I’ve been working on creating new Muse onboarding and tutorial videos, and I’m using my HandShadows Swift package to show the gestures visually during the video. Muse is a gesture heavy app, and showing plain dots for the finger locations doesn’t always make it clear what’s actually happening. These shadows make each gesture much more clear.
To record these demos, I’m using Screenflow, a wonderfully simple screen recorder and video editor.
For reasons beyond my understanding, I found that using Screenflow to record the simulator gave higher quality video than using the Simulator’s built in Record Screen functionality. Similarly, it’s better quality than recording the screen directly on the iPad as well.
I’ll have to eventually solve the quality problem, as it’s not currently possible to perform two simultaneous gestures on the simulator. For those future demo videos that do use simultaneous gestures, I’ll need to record directly on the iPad, but until then the simulator works great.
However! By default, the simulator shows two dots for the touch points of a two finger gesture. I’m using HandShadows precisely to not show touch points, so I needed a way to either edit these points out or turn them off entirely.
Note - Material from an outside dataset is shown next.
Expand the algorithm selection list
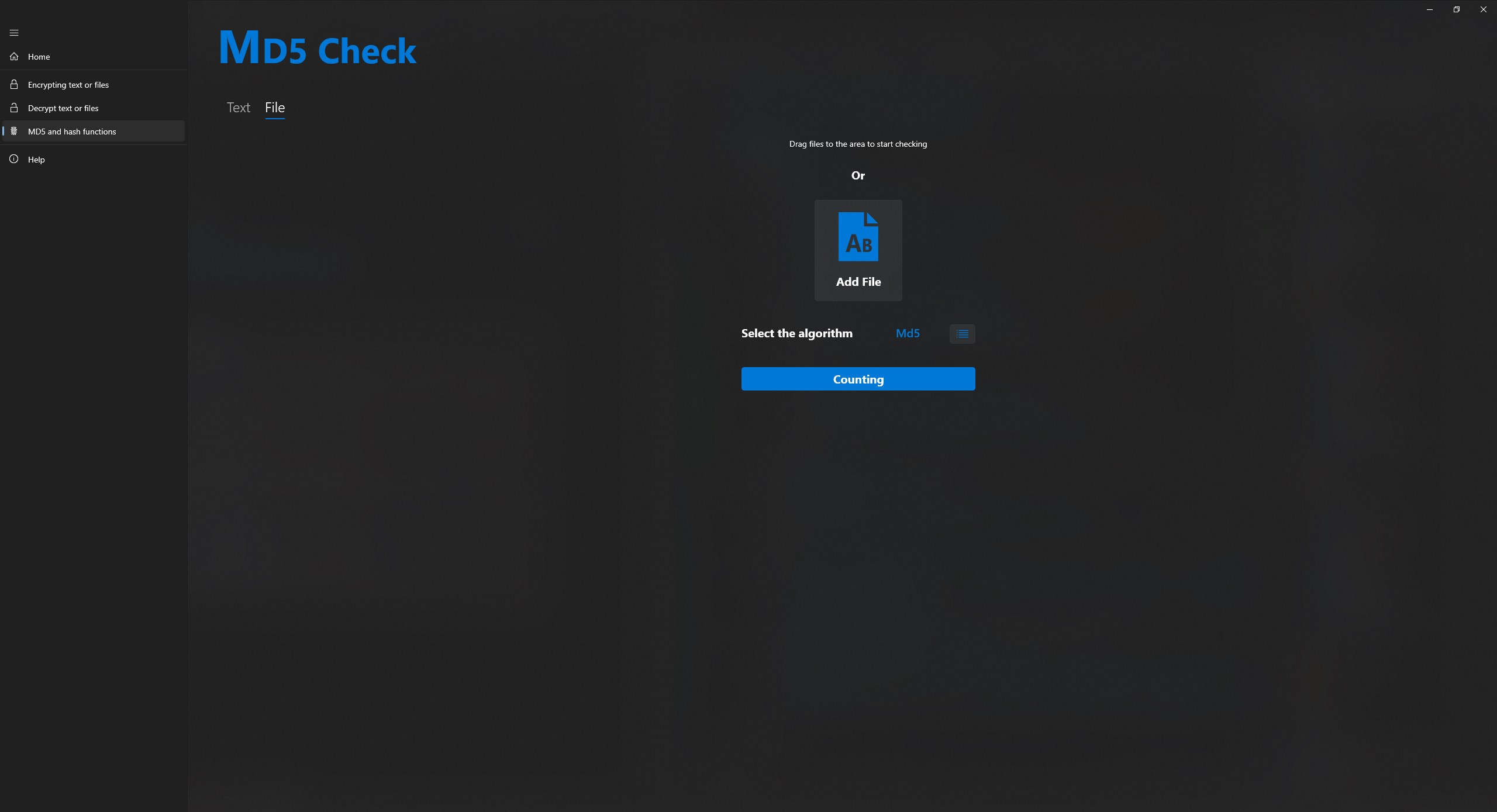 coord(961,333)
Luckily, there is are a few hidden user defaults for the Simulator to toggle touch points. I found the first one through Aman Mittal’s blog post about turning on the touch point for single touch gestures. To do that, you can do the following:
defaults write com.apple.iphonesimulator ShowSingleTouches 1
This turns touch points on for a single finger, which is very useful if you’re using the simulator’s touch indicators for videos, but in my case I wanted to turn them all off.
I asked colleagues if they knew any other hidden simulator defaults, and one suggested to run strings
on the simulator executable and see what came up. So that’s just what I did:
strings /Applications/Xcode.app/Contents/Developer/Applications/Simulator.app/Contents/MacOS/Simulator | grep Show
And what appears? Hope!
... ShowSingleTouches ShowPinches ShowPinchPivotPoint ...
And sure enough, toggling the ShowPinches
removes the two finger gesture touch points from the simulator!
defaults write com.apple.iphonesimulator ShowPinches 0
And an interesting 3rd option too: ShowPinchPivotPoint
. Let’s see what the simulator looks like with all of these turned on:
defaults write com.apple.iphonesimulator ShowSingleTouches 1 defaults write com.apple.iphonesimulator ShowPinches 1 defaults write com.apple.iphonesimulator ShowPinchPivotPoint 1
When toggling these settings from the command line, it seems that the Simulator app needs to be completely quit and restarted before they take effect.
These settings are a very helpful new tool in the toolbox!